While I did not get to do much modeling today, I got some good ideas on where to take my model. I plan on making my linear model nonlinear and writing out the explicit quadratic terms. I also plan on programming my linear model and just doing a couple of simulations (I will probably change my model from continuous to discrete), and hopefully I will try and do a bifurcation diagram for this model, (although this might not be interesting since I will be doing it for a linear model). My goal is that once I talk to Heideman and understand my parameters more clearly that I can build and a nonlinear model and program that.

Basic Model:

Parameters:

Sorry for starting this blog so late! This first week has been pretty productive. I took the model that I had been using and temporarily changed it (I assumed there are only two photosensitive groups instead of a continuum) and diagrammed it to look at the parameters that could possibly come up.

By doing this I realized (with Meagan's help) that there are some more questions I should ask Prof Heideman, i.e. do maturation rates for young->juvenile differ for males vs. females or for photosensitive vs. nonphotosensitive. So I am going to meet with Prof Heideman on Tuesday morning, I may even ask him if I can see the mice!

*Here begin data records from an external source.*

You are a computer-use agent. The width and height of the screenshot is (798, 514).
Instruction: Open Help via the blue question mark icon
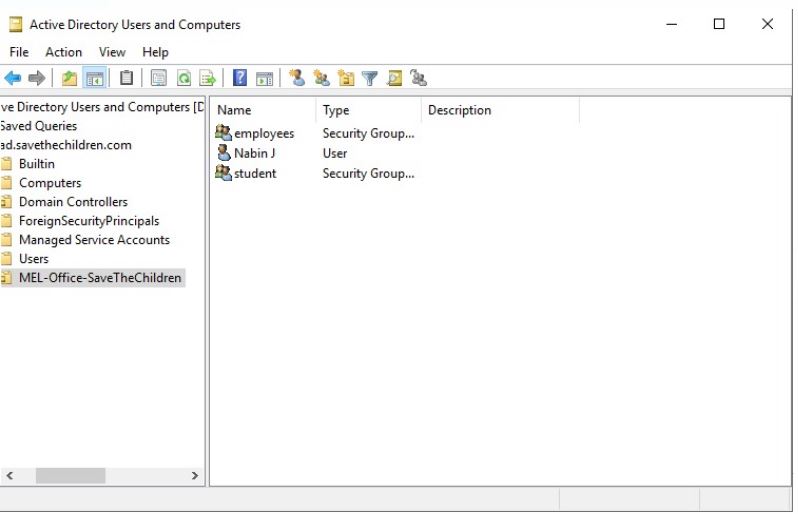click(x=240, y=78)
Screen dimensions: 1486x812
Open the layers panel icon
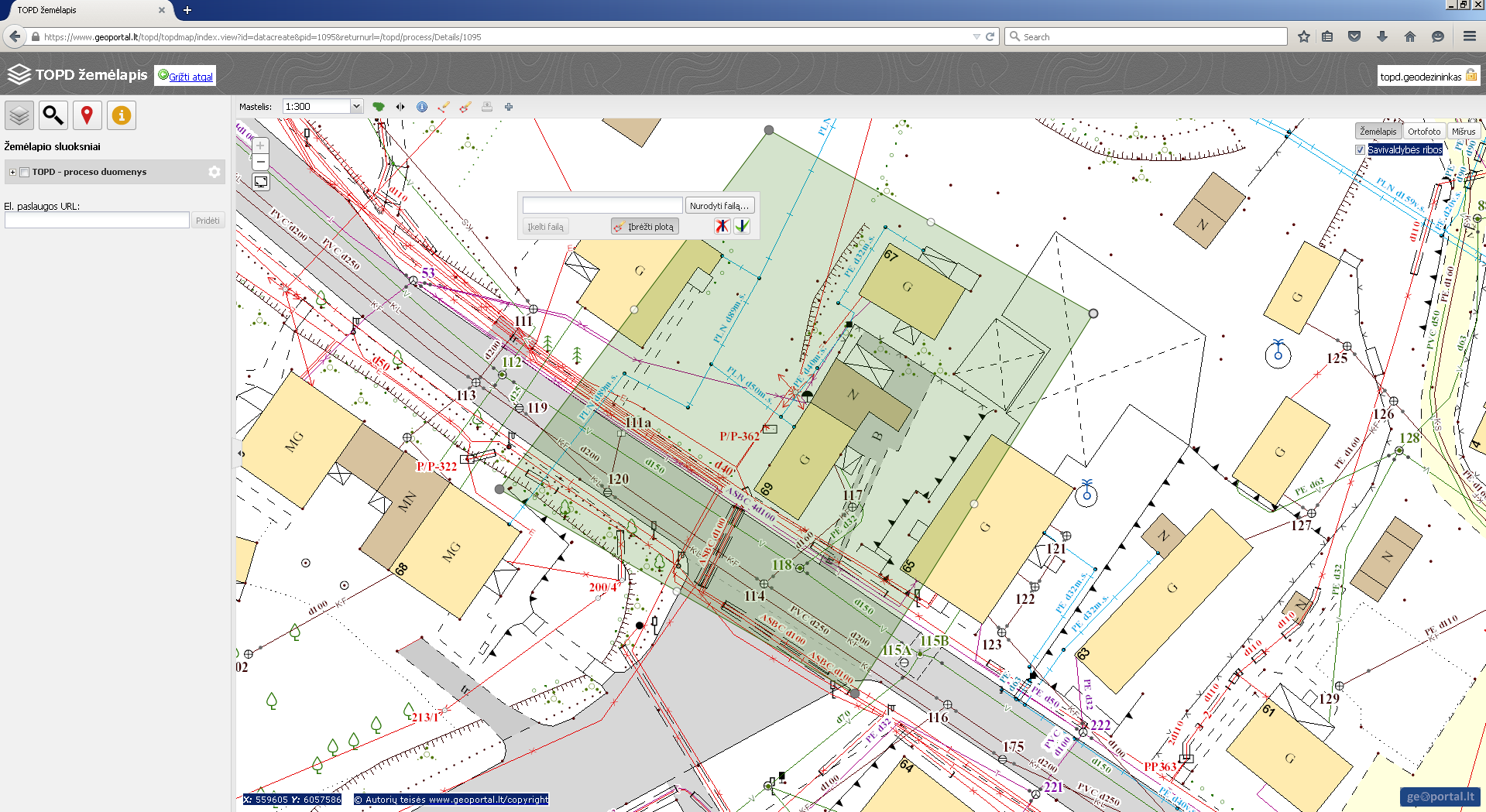coord(19,115)
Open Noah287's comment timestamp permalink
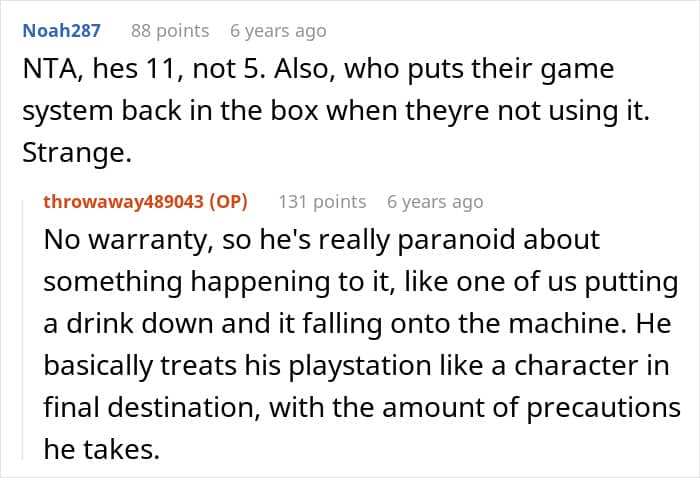The width and height of the screenshot is (700, 478). (x=278, y=31)
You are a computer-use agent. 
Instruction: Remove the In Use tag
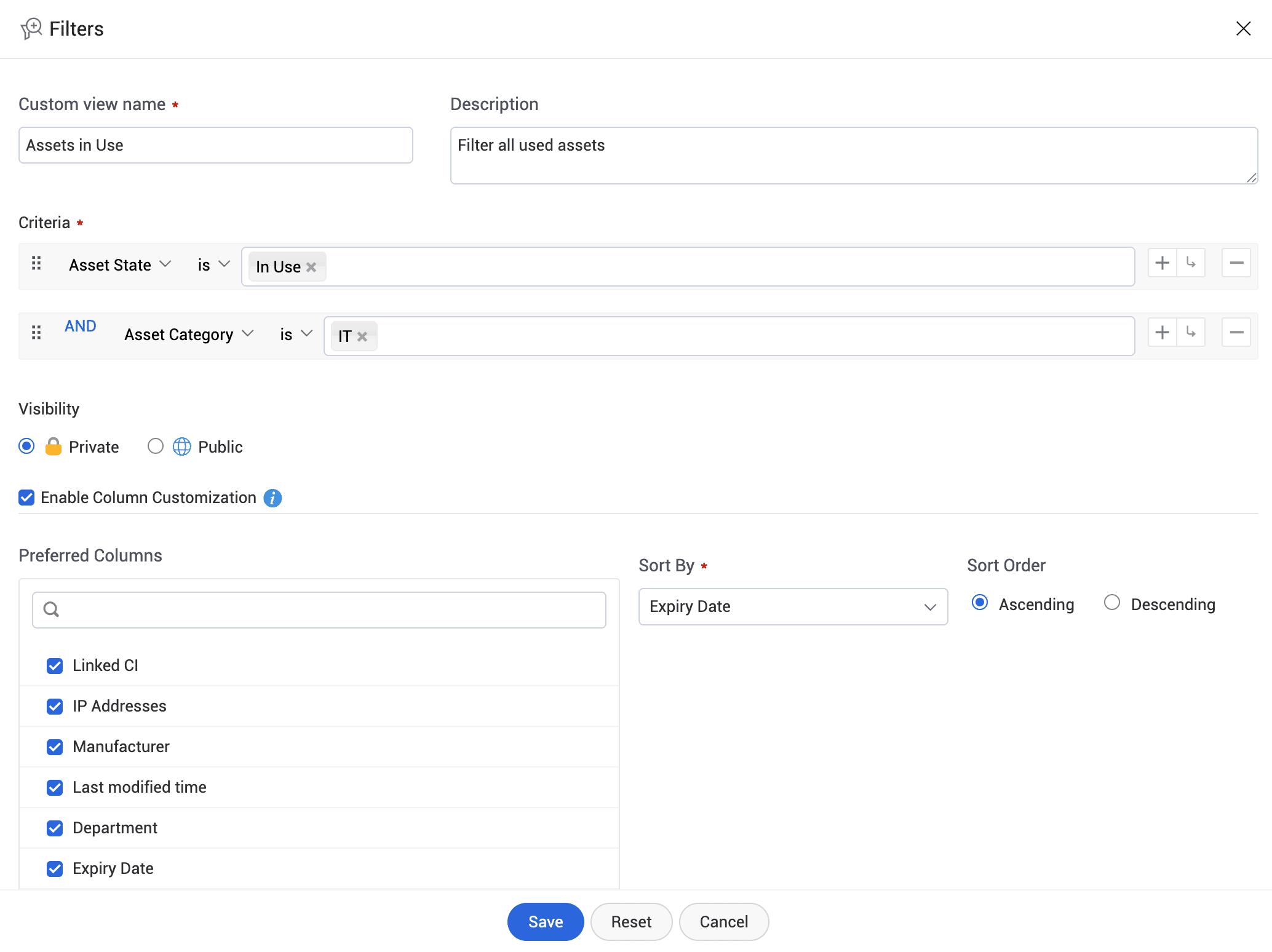point(311,267)
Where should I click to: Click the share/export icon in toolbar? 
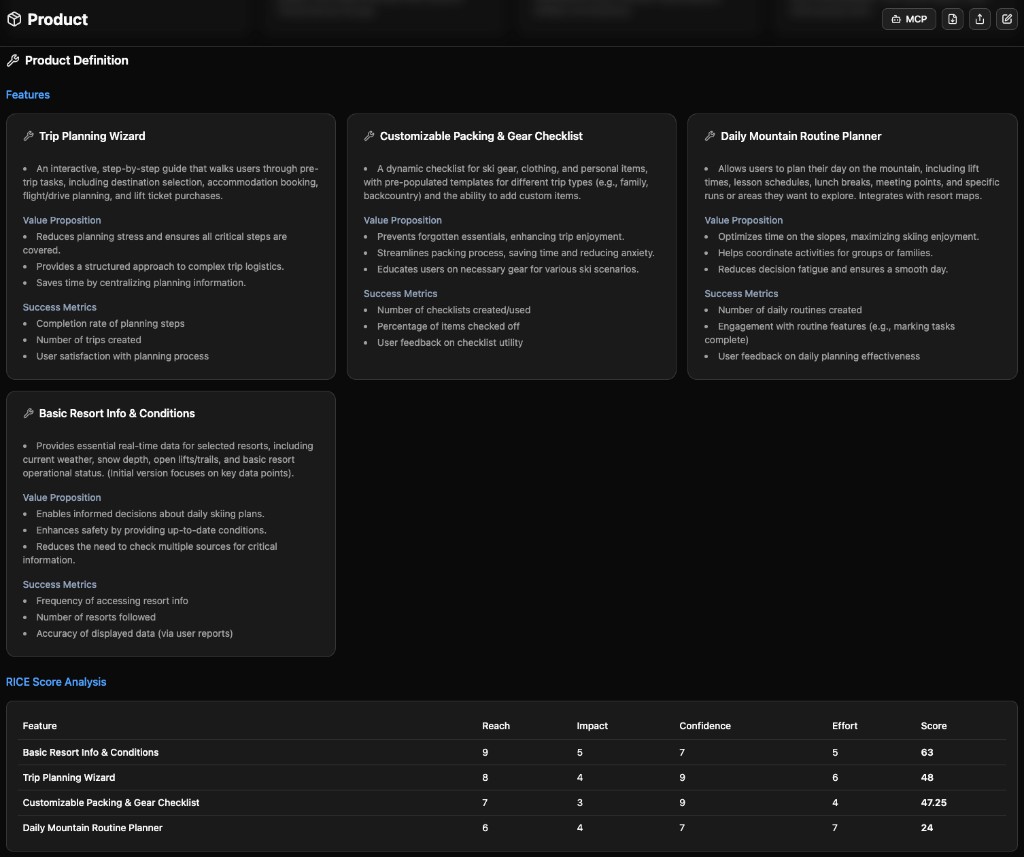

I also read about a chapter and a half of Dynamic Models in Biology; its been pretty helpful in reviewing some key concepts in modeling. I checked out a couple of other books from the library and read a little bit of the Chaos book.

Meagan taught me how to use the Routh Hurwitz criteria , a way to check for stability for steady states. So after looking at an example, I tried it on my own model (my initial 3 dimension linear ODE); I still have to multiply a large thing out, but it's almost there!

Lastly, today we had our GIS class which was very cool and different, I think this class could eventually help when I need to add my spatial component to my model.